begin Excerpted data

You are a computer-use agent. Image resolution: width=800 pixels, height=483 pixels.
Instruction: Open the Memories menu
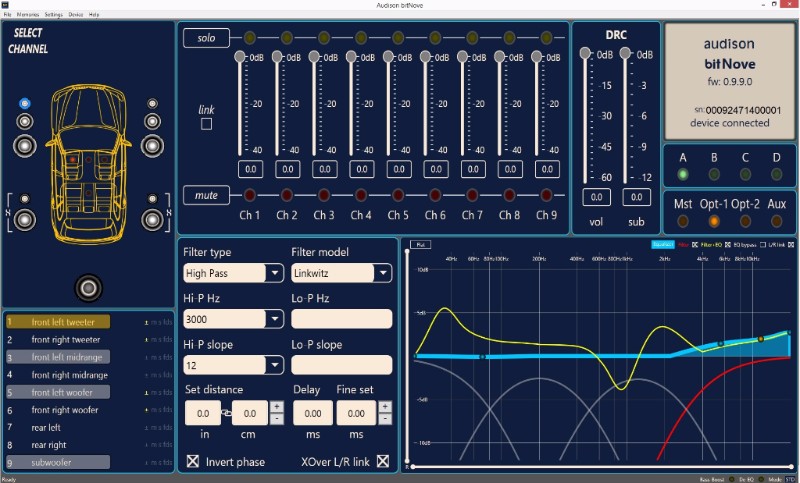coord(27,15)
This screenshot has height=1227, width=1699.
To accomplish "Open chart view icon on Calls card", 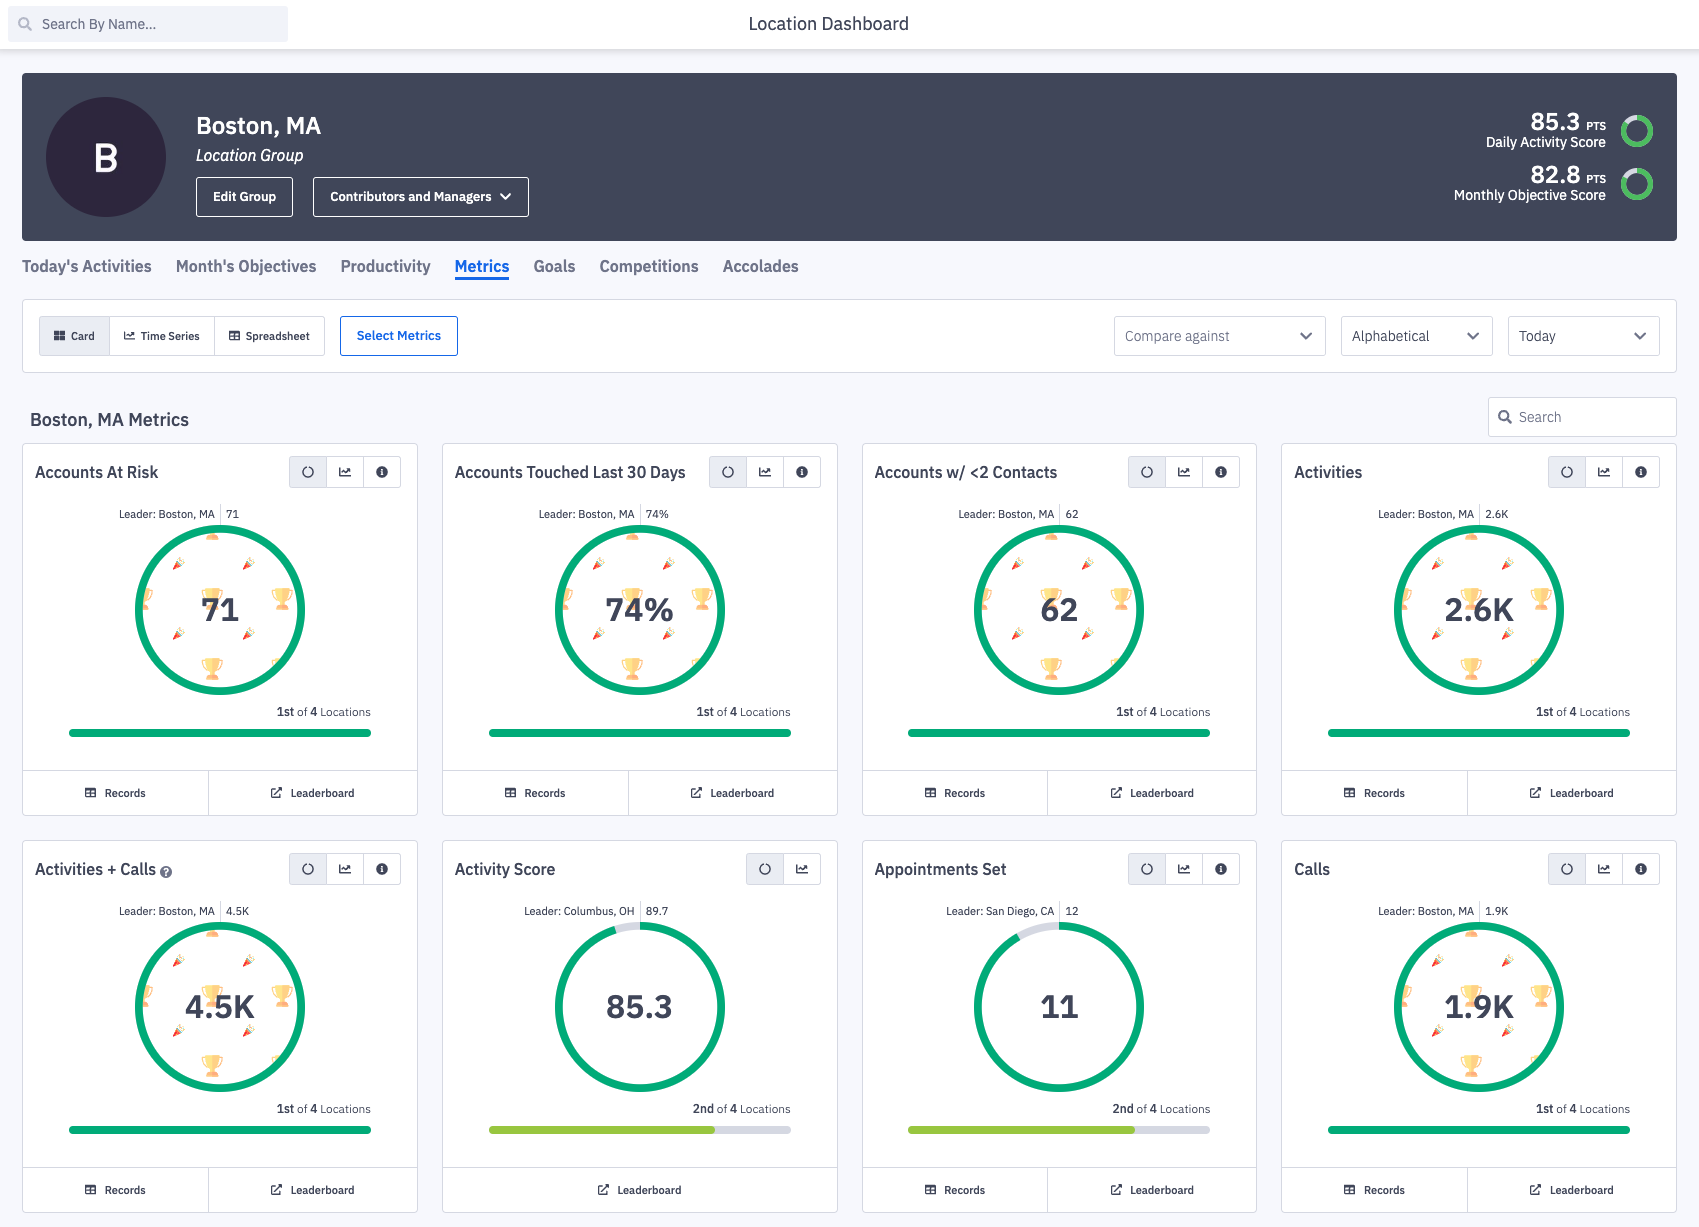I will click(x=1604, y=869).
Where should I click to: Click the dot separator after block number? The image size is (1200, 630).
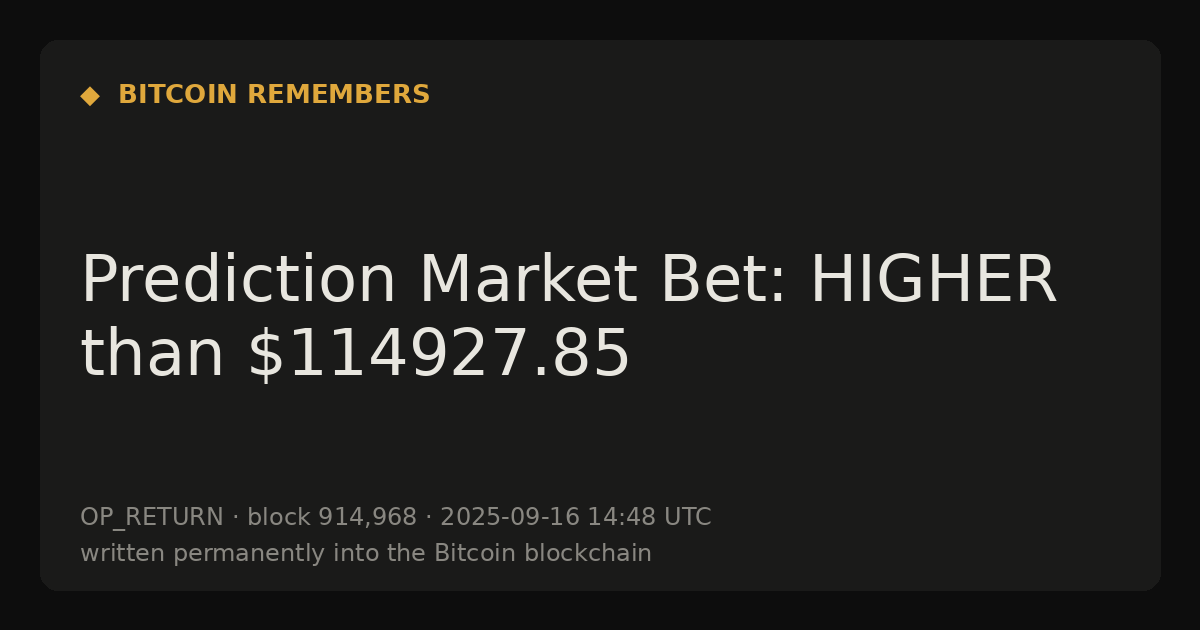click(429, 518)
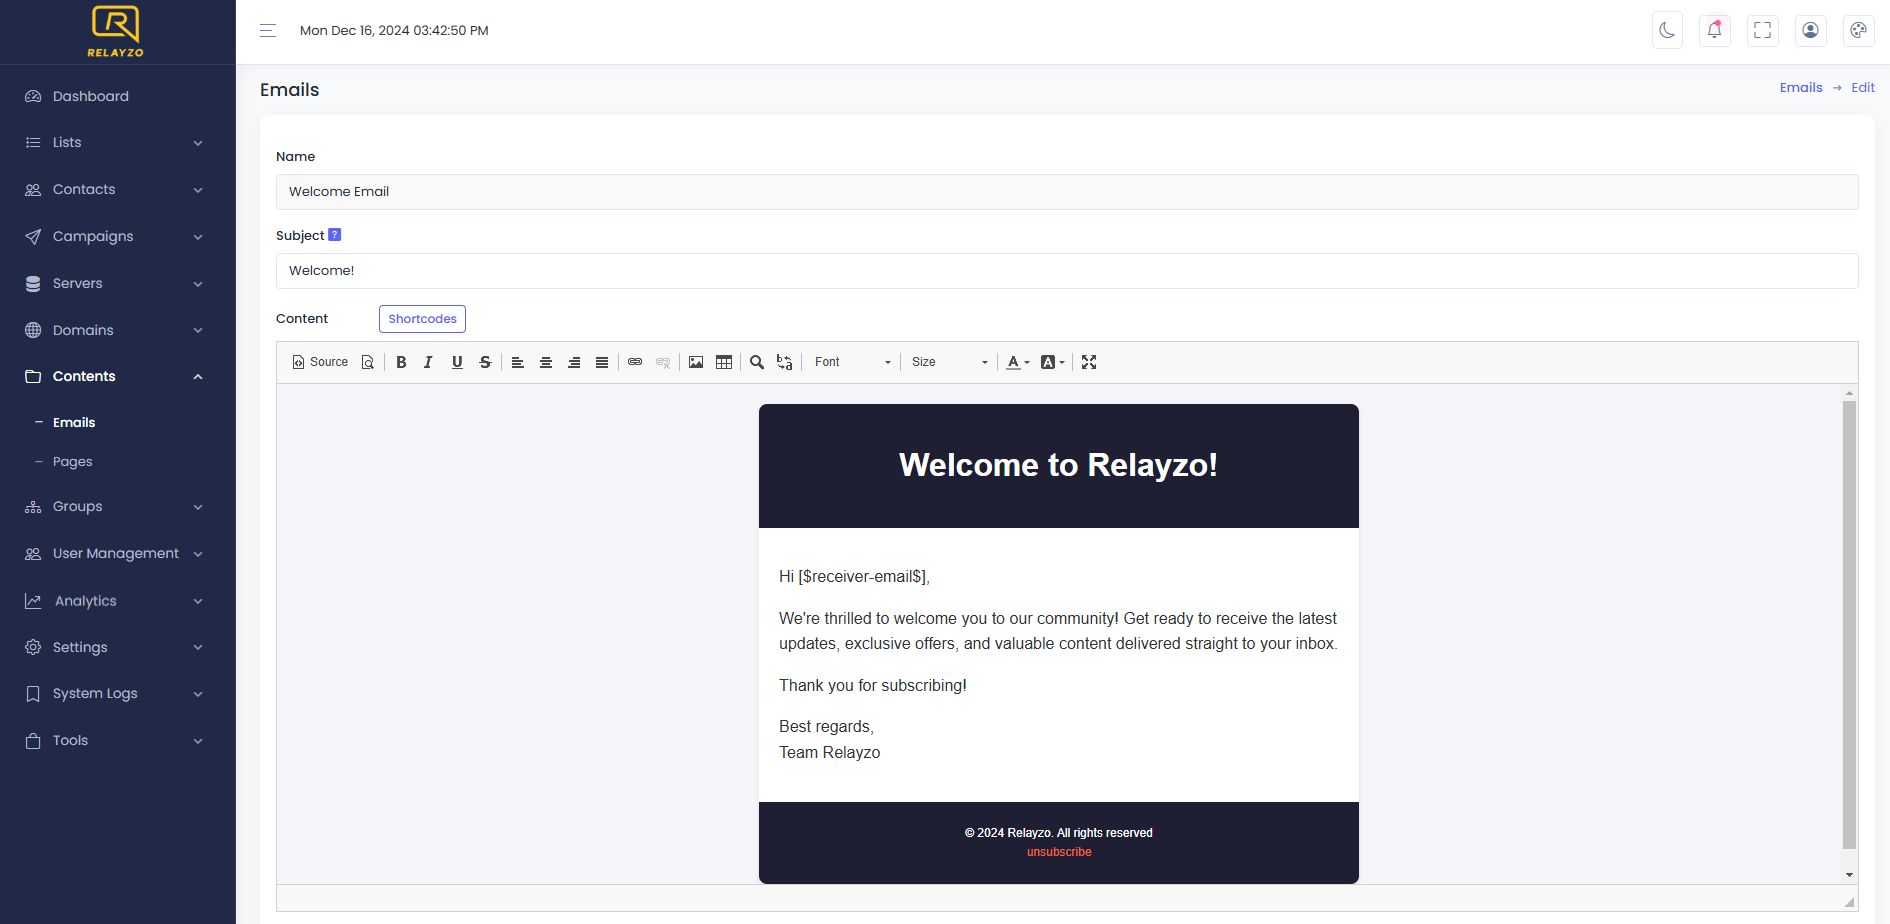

end Excerpted data
begin Excerpted data

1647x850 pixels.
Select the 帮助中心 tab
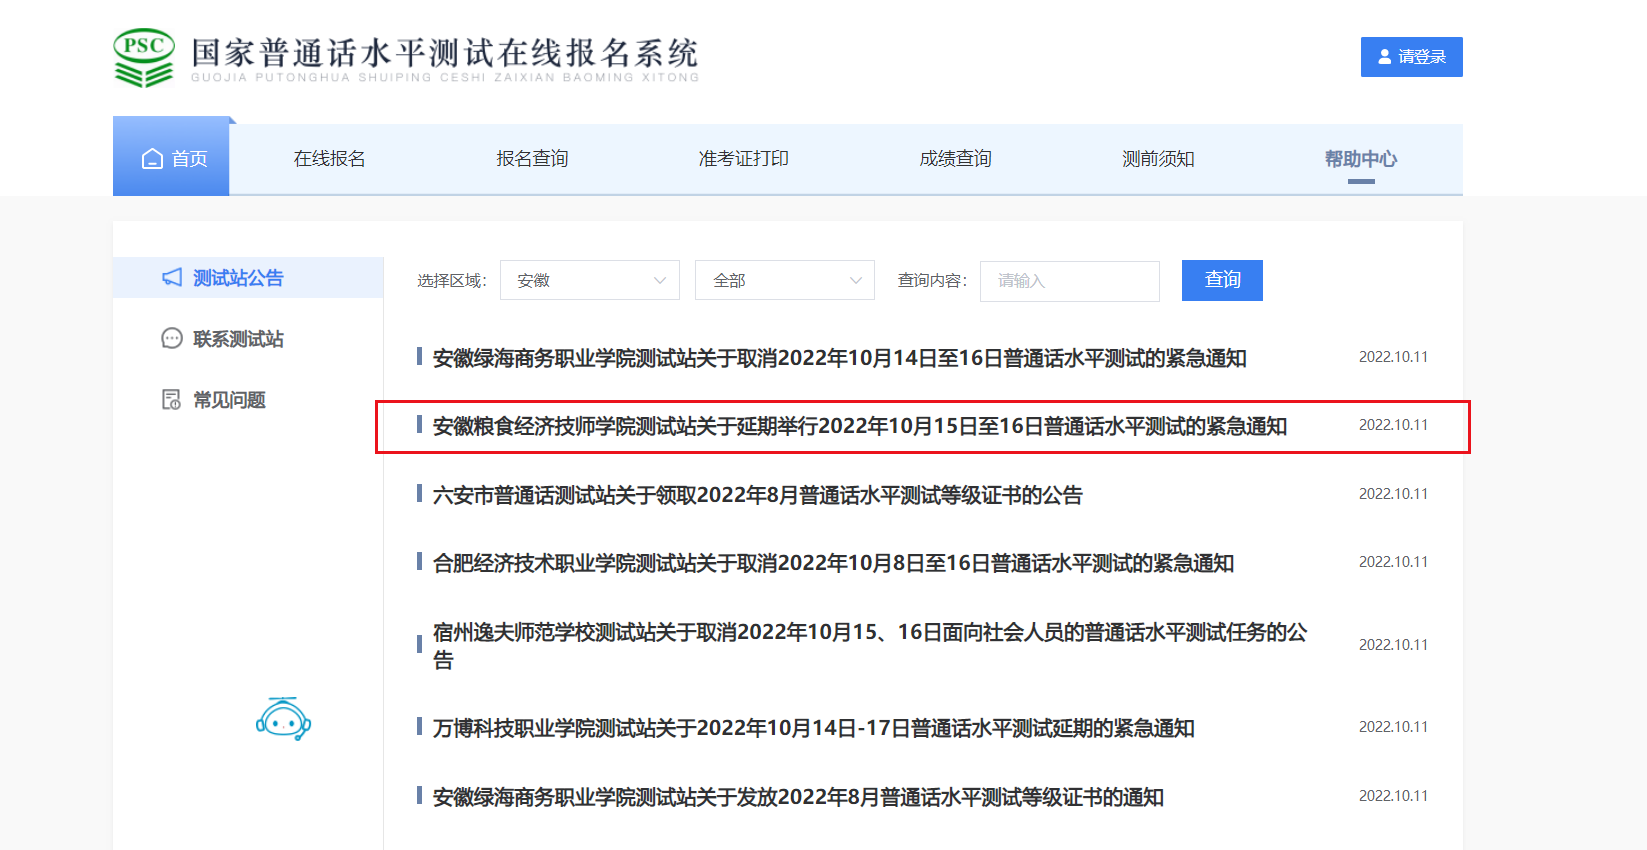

end Excerpted data

◆ **Work to do**
Switch "dot separator" to "period separator" in the rows from the line with "Where should I" up to and including the line with "click(429, 518)", and return only those lines with everything else unchanged. Leave the pictures out of your answer.

◆ **The response**
Where should I click to: Click the period separator after block number? The image size is (1200, 630).
click(429, 518)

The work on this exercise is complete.